Ama en basitinden toplu taşıma araçlarını bile kullanamazken bu imkansız gibiydi. Sonra bir anda aklına o çocuk geldi.

"Eren."

Üstüne gitmeyin, o da bunu sesli söylediğinin farkında değil. İçi tekrar bir huzurlu doldu.
Belki yaşamışsınızdır; yarına bir işiniz olup bunu geciktirdiğinizde veya erteleyip o işi bıraktığınız da bir his oluşur. Bir rahatsızlık hissi. Öyle ki cumartesi günü ne pazar kaygısı ne de okul kaygısı olmadan eğlenirken bile aklınızın icra bir köşesinde bulunur ve sizi içten içe sömürür. Belki de pazar akşamına bırakılan ödev, son güne unutulan okul projesi gibidir. Ve Eren, Eren'nin gözleri bunu bile unutturup Armin'i ferahlatıyordu.

Kendini artık biraz daha rahat hissettiğinde kalkmak için ikinci defa yeltendi. Çökezlemesine rağmen ayaktaydı. Kendini çok kastığında bu herkesin başına gelecek bir olaydı. Baş ağrısı da, eklemlerinde yer etmiş ağrı da bundandı.

Duvar dan aldığı destek pekte büyük olmayan evde salona vardığında direk olarak arkası dönük olarak kanepeye oturmuş toplu uzun saçlarla karşılaştı.

Ev şuan bile daha çok ev gibi kokuyordu.

"Uyanmışsın."

Cevap vermek yerine belli belirsiz homurtuları daha uygun gördü Armin.
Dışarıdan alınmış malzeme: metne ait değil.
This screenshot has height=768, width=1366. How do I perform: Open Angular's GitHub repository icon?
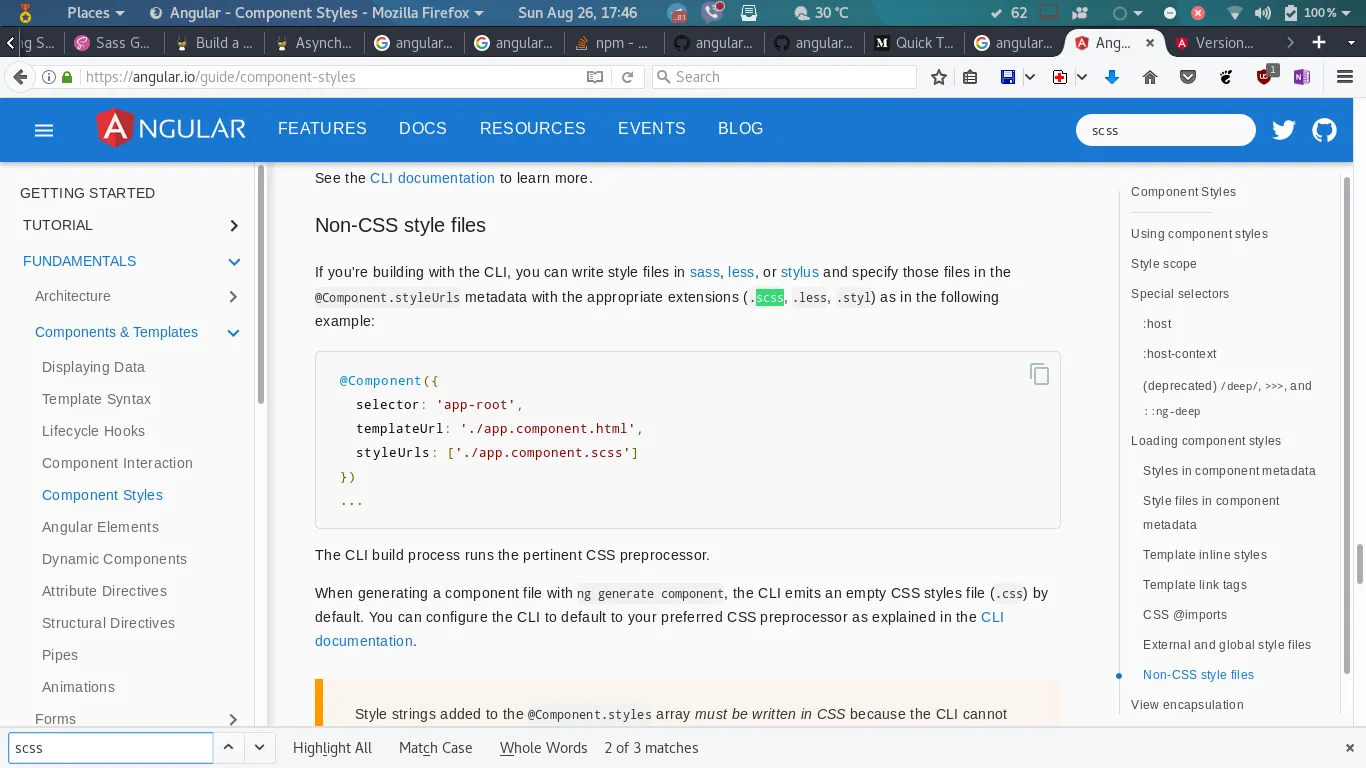click(1324, 130)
Kahve saçlı oğlanın yanına oturduğunda artık yüzleri birbirlerine tam olarak dönüktü.

"Şimdi daha iyi hissediyor musun?"

"Evet... Ben olanlar için üzgünüm, yani sana zahmet vermek istememiştim."

Eren dostça bir gülümseme sundu.

"Sadece beni reddetseydin belki bunlar olmazdı."
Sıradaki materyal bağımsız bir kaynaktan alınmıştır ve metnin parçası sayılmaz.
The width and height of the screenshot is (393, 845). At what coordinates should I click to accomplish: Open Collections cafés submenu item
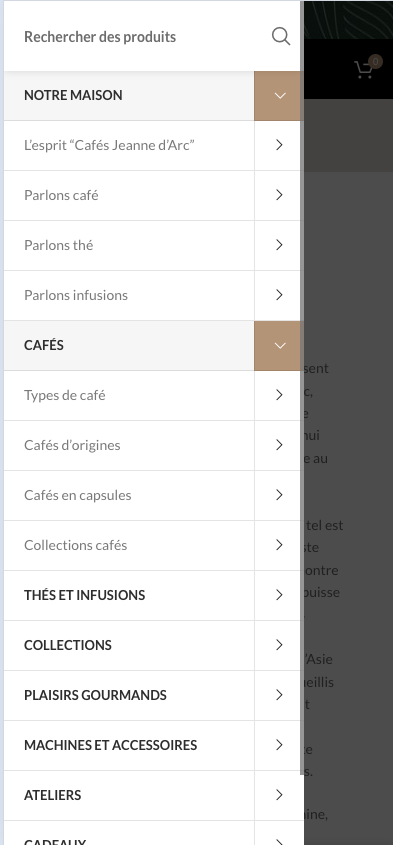coord(75,545)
Fakat gülümsemesinin aksine sözleri biraz iğneleyeciydi. Söylediği şeylerin farkına vardığında kurtarmak için daha da gülümsemiş ve sarışın oğlanın omzunu güçsüzce tutmuştu.

"Hey... Bak orada yaşananlar normaldi. Herkes yapmaması gereken hatalar yapar..."

Eremin sözlerinin sonu Armin'nin gözlerini doldurmaya başlamıştı.

"Armin."

Yaşanan olayların dışında daha az itaatkar bir sesle konuştu Eren.

"Anlatabilirsin."

Armin hızla başını sallamıştı. Biliyordu psikolaklar ona samimi gelmiyordu. Sadece para için sizi dinleyen biri olduğunu düşünün.

"Eren zorunda değilsin bak."

"Seni anlıyorum."

Bir anda Armin hiç olmadığı kadar dikkatli dinlemeye başladı.

"Seni zorunda olduğum için değil, istediğim için dinliyorum. Çünkü senin yolundan bende geçtim. Ve o bataklığı iyi biliyorum, emin ol bir sonu yok."

Daha Eren cümlenin noktasını koymadan sarışın oğlanın boynunda ağlarken buldu. Evet fazla samimiydi, ama Eren burnuna dolan hafif okyanus kokusundan rahatsız değildi. Sanki herşeyi durdurup o anda sonsuza kadar takılı kalmak istemedi.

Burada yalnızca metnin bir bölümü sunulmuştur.